Mark looks something approaching excited. “But maybe and you’ve only just met him, yet you have your suspicions of him. That’s something. That’s huge.”
“Well, that’s just it. I haven’t only just met him. I’ve actually dated him. I knew him before.”
“What?” Confusion floods Mark’s face.
Fiona rushes on. “Obviously, I didn’t know he was married and even if I suspected he was, I certainly did not think it was to Leigh. How would I know that?”
Mark, normally so tanned and robust-looking, turns pale, she thinks she can see through him to the wall behind where the kitchen knives are displayed on a magnetic block. “I don’t understand. When did you date him? I don’t remember you ever talking about dating a Dutch millionaire.”
“Well, I don’t tell you all about everyone I date. I do have a private life.” Fiona knows she sounds defensive and more importantly she is not being honest with him or herself.

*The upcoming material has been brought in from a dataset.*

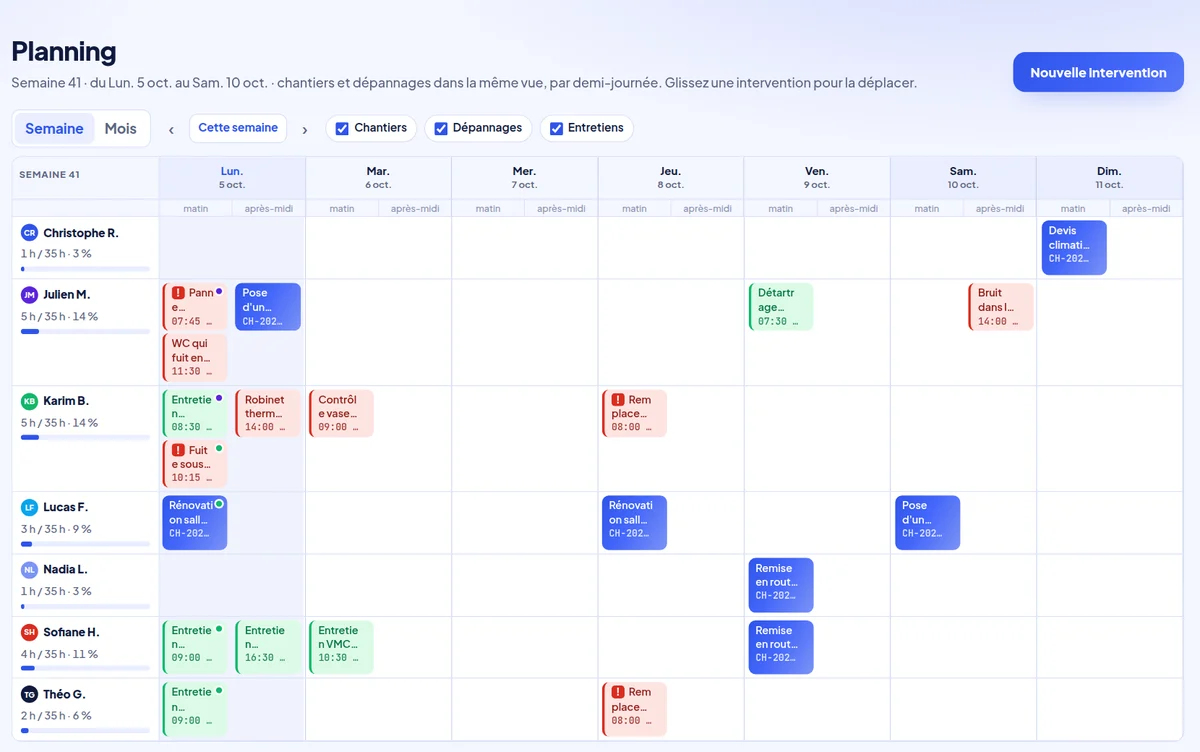Select the Semaine view tab
1200x752 pixels.
54,129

She sighs and gestures toward the sitting room. “It’s a long story, can we sit somewhere comfortable?” She feels she might collapse.

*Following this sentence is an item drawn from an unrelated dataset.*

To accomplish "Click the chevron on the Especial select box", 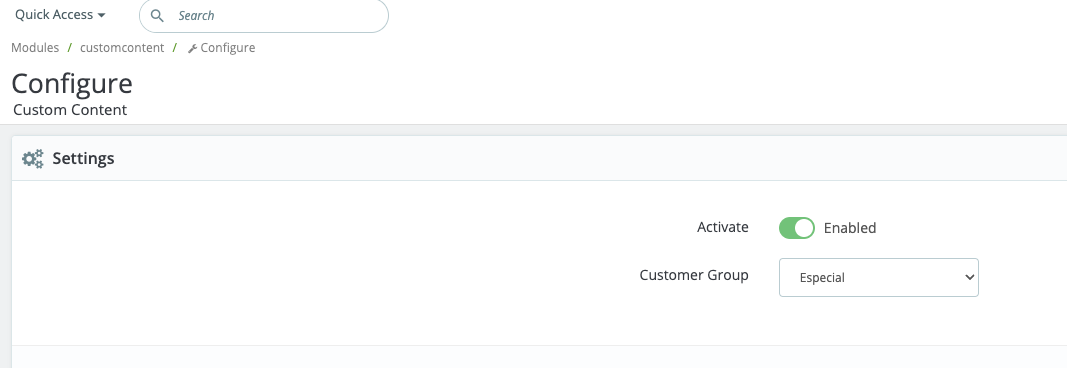I will (969, 277).
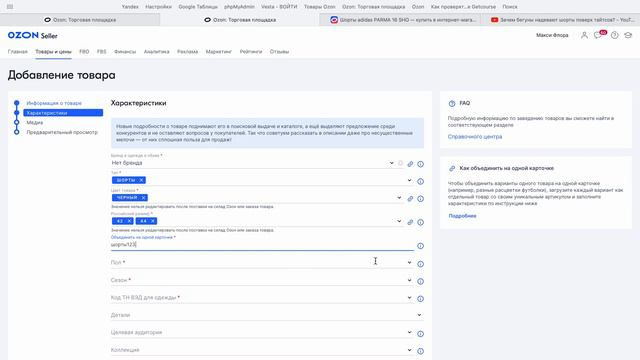The width and height of the screenshot is (640, 360).
Task: Remove the чёрный color tag
Action: click(143, 198)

They sit at either end of the couch and she tells him about the dates she had with Daan Janssen. It’s humiliating, far from her finest hour, so she is vague. So vague Mark is eventually compelled to ask, “So did you have sex with him? Look, I don’t want to be indelicate here, Fiona, but I need to know what sort of bloke Leigh was mixed up with.”
Fiona blushes, it feels very close to the conversation she had with the police officer. Why is everyone so obsessed with whether they had sex? She knows she is being disingenuous. Sex is nothing. Sex is everything. Sex disrupts.
Detonates.
“Yeah, we are adults, we had adult dates. For God’s sake, Mark, what do you want me to say?”
“So, this man was betraying her? He’s not to be trusted.”
Even though she has just called the police, pointing out the same, she wants to appear composed, reasonable in front of Mark. “Well, he wasn’t faithful, but that doesn’t mean he’s responsible for her disappearance. It’s dangerous to jump to conclusions.”
Fiona can’t quite read Mark’s face. He seems to be calculating something. Piecing things together. He swallows back the rest of the wine in his glass, bounces out of his seat, goes into the kitchen. Returns with the bottle. Fiona senses he’d like to swill the lot down from the neck, but he shows restraint, shares what’s left between their glasses. “And you knew this straightaway, the moment the police mentioned his name? You knew who he was? You knew it all the time we were looking at his profile and social media accounts?”
Fiona nods, embarrassed. “I didn’t know how to tell you.” She pulls her eyes to meet his. “You needed me. You’ve been hurt so badly by Leigh. I thought I would be twisting a knife.”
“By admitting that not only my wife, but my friend too had been seduced by this Daan Janssen?”
Fiona nods again, contrite. “I am so sorry.”
Mark’s face softens. He realizes that she was simply trying to protect him, trying to be a friend to him. He’s grateful to have someone on his team. “You have to go to the police with this. It will help them understand what sort of man they are dealing with.”
“I’ve already spoken to them.”
This at least pleases him. He nods, allows a smile to slide to parts of his mouth, not a full commitment but some level of grim satisfaction. “Good. Good.”